## Support Vector Machine (SVM) Classifier

Consists of creating an hyperplane that divides the instances in space.

This method is effective with highly dimentional problems.

In [3]:
library(e1071)
training_set <- read.csv("../Data/PreProcess/processed_training_data_split.csv")
validation_set <- read.csv("../Data/PreProcess/processed_verification_data_split.csv")

In [4]:
column_to_drop<-c("X.1","X")
training_set<-training_set[,!(names(training_set) %in% column_to_drop)] # drop the desired columns
validation_set<-validation_set[,!(names(validation_set) %in% column_to_drop)] # drop the desired columns

In [5]:
training_set$id <- factor(training_set$id)
training_set

id,population,permit,construction_year,quality_group,quantity,Internal,Lake.Nyasa,Lake.Rukwa,Lake.Tanganyika,⋯,X18,X19,X20,X21,X24,X40,X60,X80,X90,X99
<fct>,<dbl>,<dbl>,<dbl>,<dbl>,<dbl>,<int>,<int>,<int>,<int>,⋯,<int>,<int>,<int>,<int>,<int>,<int>,<int>,<int>,<int>,<int>
functional,-0.07262067,0.6889358,-1.2105682,0.3440186,0.81768317,0,0,0,0,⋯,0,0,0,1,0,0,0,0,0,0
functional,-0.08339009,0.6889358,0.0000000,0.3440186,-0.08578228,0,0,0,0,⋯,1,0,0,0,0,0,0,0,0,0
functional,-0.61825111,0.6889358,-1.2105682,-3.1172670,0.81768317,0,0,0,0,⋯,0,0,0,0,0,0,0,0,0,0
non functional,-0.07624876,0.6889358,0.0000000,0.3440186,0.81768317,1,0,0,0,⋯,0,0,0,0,0,0,0,0,0,0
non functional,-0.07624876,0.6889358,0.0000000,-0.8097433,0.81768317,0,0,0,1,⋯,0,0,0,0,0,0,0,0,0,0
non functional,0.48793255,0.6889358,0.0000000,-3.1172670,-0.08578228,0,0,0,1,⋯,0,0,0,0,0,0,0,0,0,0
functional,-0.08339009,0.6889358,0.0000000,0.3440186,0.81768317,0,0,0,0,⋯,1,0,0,0,0,0,0,0,0,0
functional,0.13555158,-1.5302158,-1.4092612,-3.1172670,0.81768317,0,0,0,0,⋯,0,0,0,0,0,0,1,0,0,0
functional,-0.07262067,-1.5302158,0.9750546,0.3440186,-0.98924773,0,1,0,0,⋯,0,0,0,0,0,0,0,0,0,0
functional,-0.61825111,0.6889358,-1.2105682,0.3440186,0.81768317,0,0,0,0,⋯,0,0,0,0,0,0,0,0,0,0


## SVM Hyperparameters

The svm classifier has multiples parameters such as:

* Kernel type, linear, polynomial, radial_based, sigmoid. Changes the shape of the diving surface
* Degree, needed if polynomial.
* Gamma, affects the shape of the surface, needed if not linear
* coef0, needed in polynomial and sigmoid
* cost, cost of constraint violation

The SVM classifier is trainined on the training set, accuracy is then measured with the validation set.

In [15]:
svm_model <- svm(id ~ ., data=training_set, kernel="linear", cost=10, scale=FALSE)  # No need to scale as data is already processed
print(svm_model)


Call:
svm(formula = id ~ ., data = training_set, kernel = "linear", cost = 10, 
    scale = FALSE)


Parameters:
   SVM-Type:  C-classification 
 SVM-Kernel:  linear 
       cost:  10 

Number of Support Vectors:  30679



## Training set accuracy

In [63]:
svm.predict <- predict(svm_model, training_set[1:100,])

In [66]:
classAgreement(table(pred=svm.predict, true=training_set$id[1:100]))
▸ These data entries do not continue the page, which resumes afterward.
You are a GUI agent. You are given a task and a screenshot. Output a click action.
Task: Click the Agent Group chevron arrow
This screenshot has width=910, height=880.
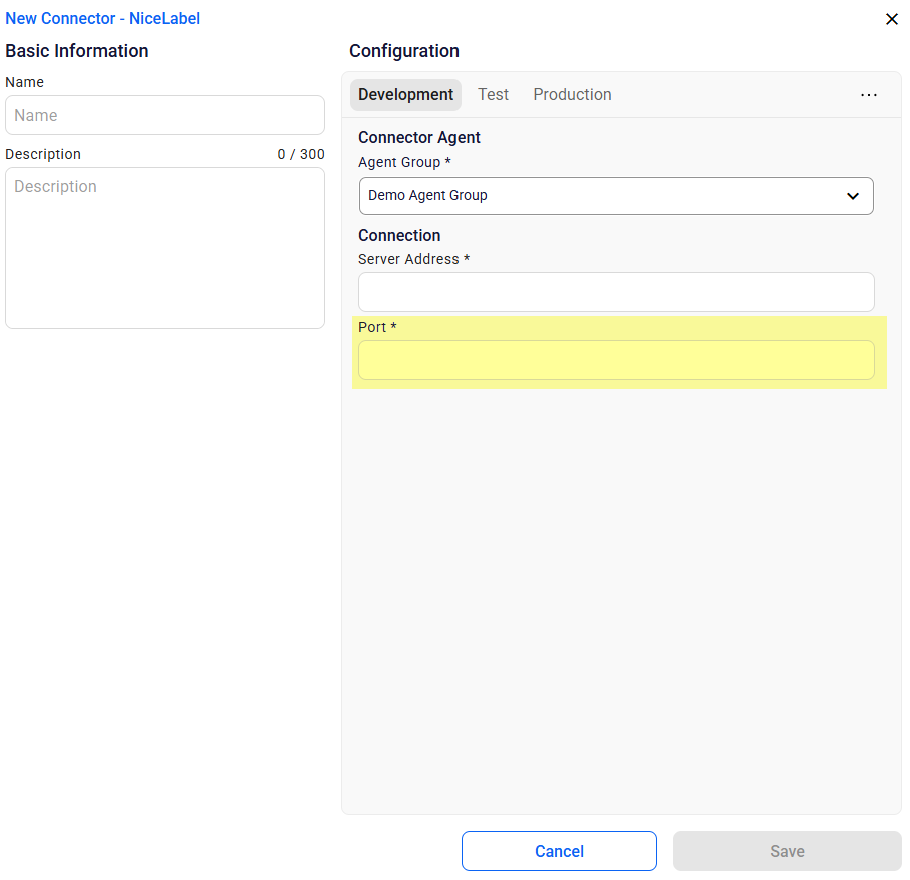853,196
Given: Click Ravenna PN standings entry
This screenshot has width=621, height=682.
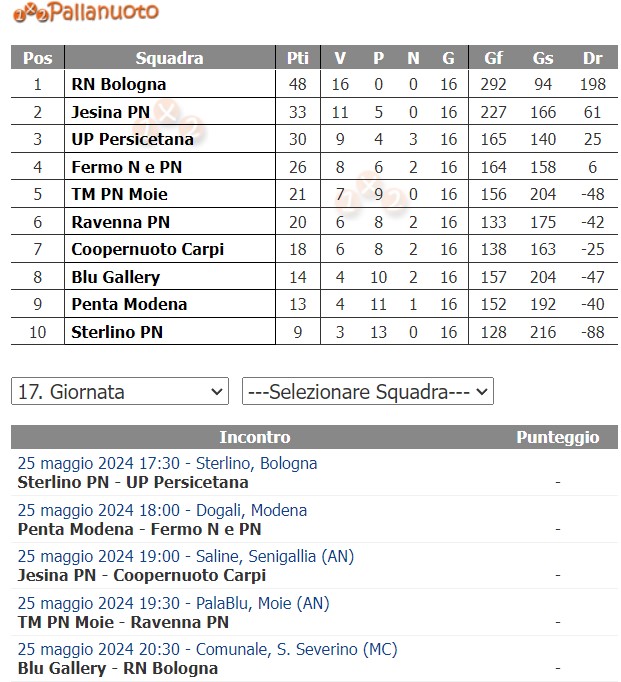Looking at the screenshot, I should pos(120,222).
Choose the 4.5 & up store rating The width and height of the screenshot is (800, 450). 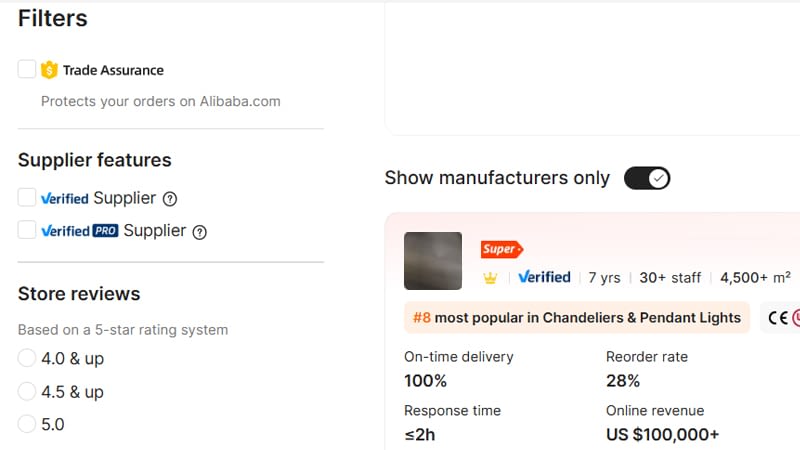[27, 391]
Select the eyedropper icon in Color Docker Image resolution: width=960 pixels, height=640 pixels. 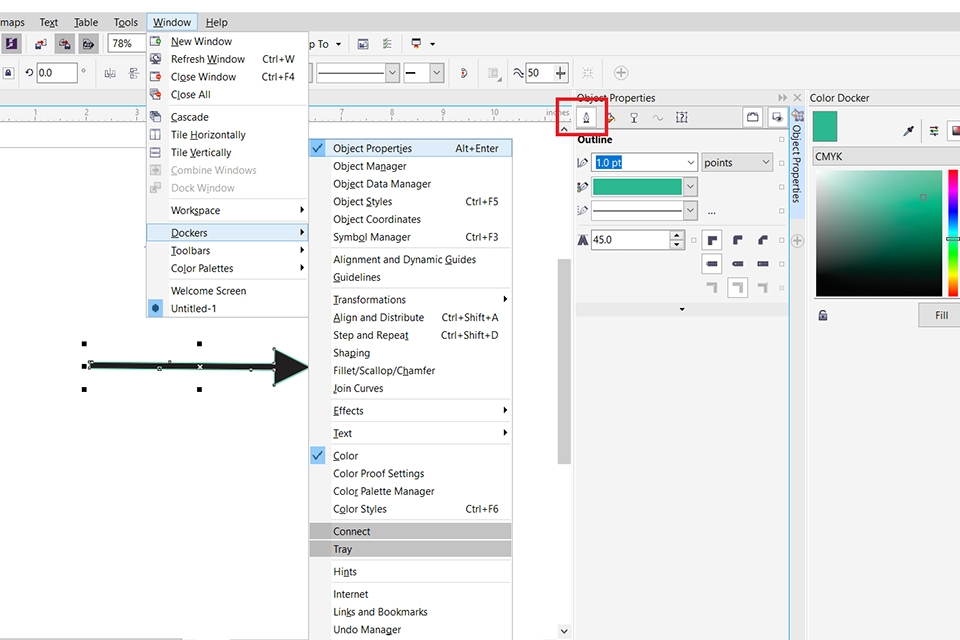[908, 130]
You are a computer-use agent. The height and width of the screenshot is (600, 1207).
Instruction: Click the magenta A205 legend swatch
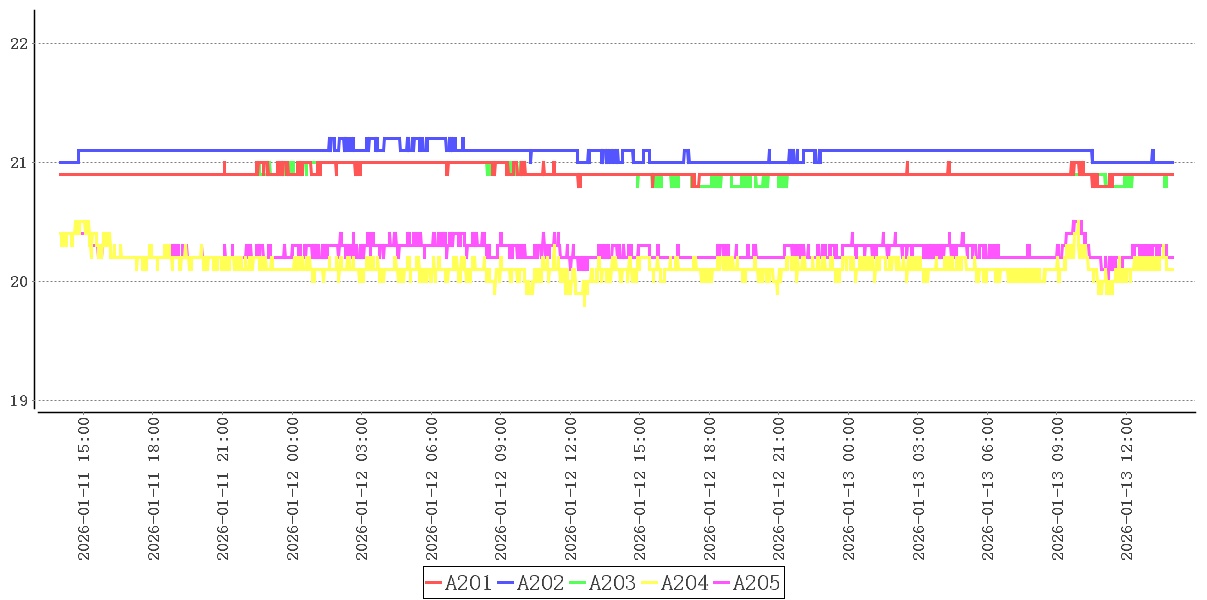(x=722, y=583)
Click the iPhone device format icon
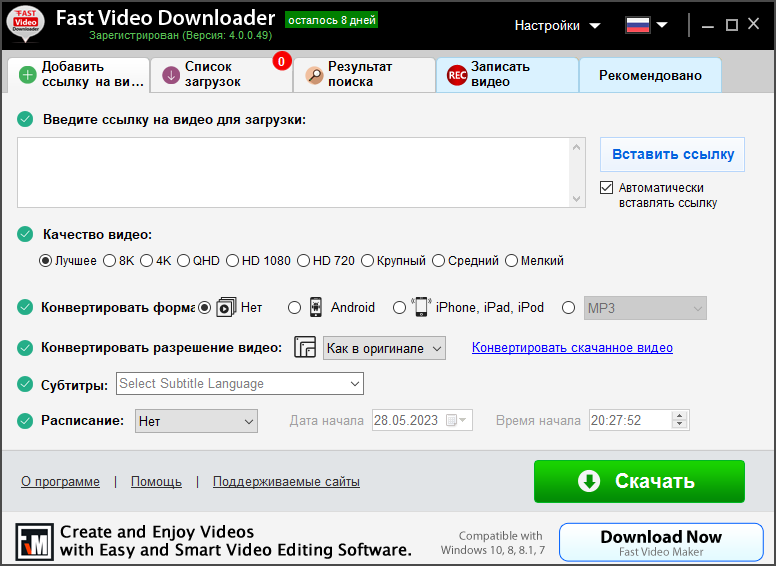The width and height of the screenshot is (776, 566). tap(421, 307)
## Validation set accuracy

In [68]:
svm.predict <- predict(svm_model, validation_set)

In [69]:
classAgreement(table(pred=svm.predict, true=validation_set$id[-1]))

## Testing with polynomial SVM

In [6]:
svm_model_poly <- svm(id ~ ., data=training_set, kernel="polynomial", cost=20, scale=FALSE)

In [7]:
svm.predict <- predict(svm_model_poly, training_set[1:500,])
classAgreement(table(pred=svm.predict, true=training_set$id[1:500]))

In [8]:
svm.predict <- predict(svm_model_poly, validation_set)
classAgreement(table(pred=svm.predict, true=validation_set$id[-1]))
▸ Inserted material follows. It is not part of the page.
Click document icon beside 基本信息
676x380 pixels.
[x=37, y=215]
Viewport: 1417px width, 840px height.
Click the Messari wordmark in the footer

Increasing cost increases the accuracy of both training and validation set, but also increases overfitting.
* With cost=20, training_accuracy = 72% & validation_accuracy=0.66%

## Testing with radial basis SVM 

In [11]:
svm_model_poly <- svm(id ~ ., data=training_set, kernel="radial", cost=10, scale=FALSE)

In [12]:
svm.predict <- predict(svm_model_poly, training_set[1:500,])
classAgreement(table(pred=svm.predict, true=training_set$id[1:500]))

In [13]:
svm.predict <- predict(svm_model_poly, validation_set)
classAgreement(table(pred=svm.predict, true=validation_set$id[-1]))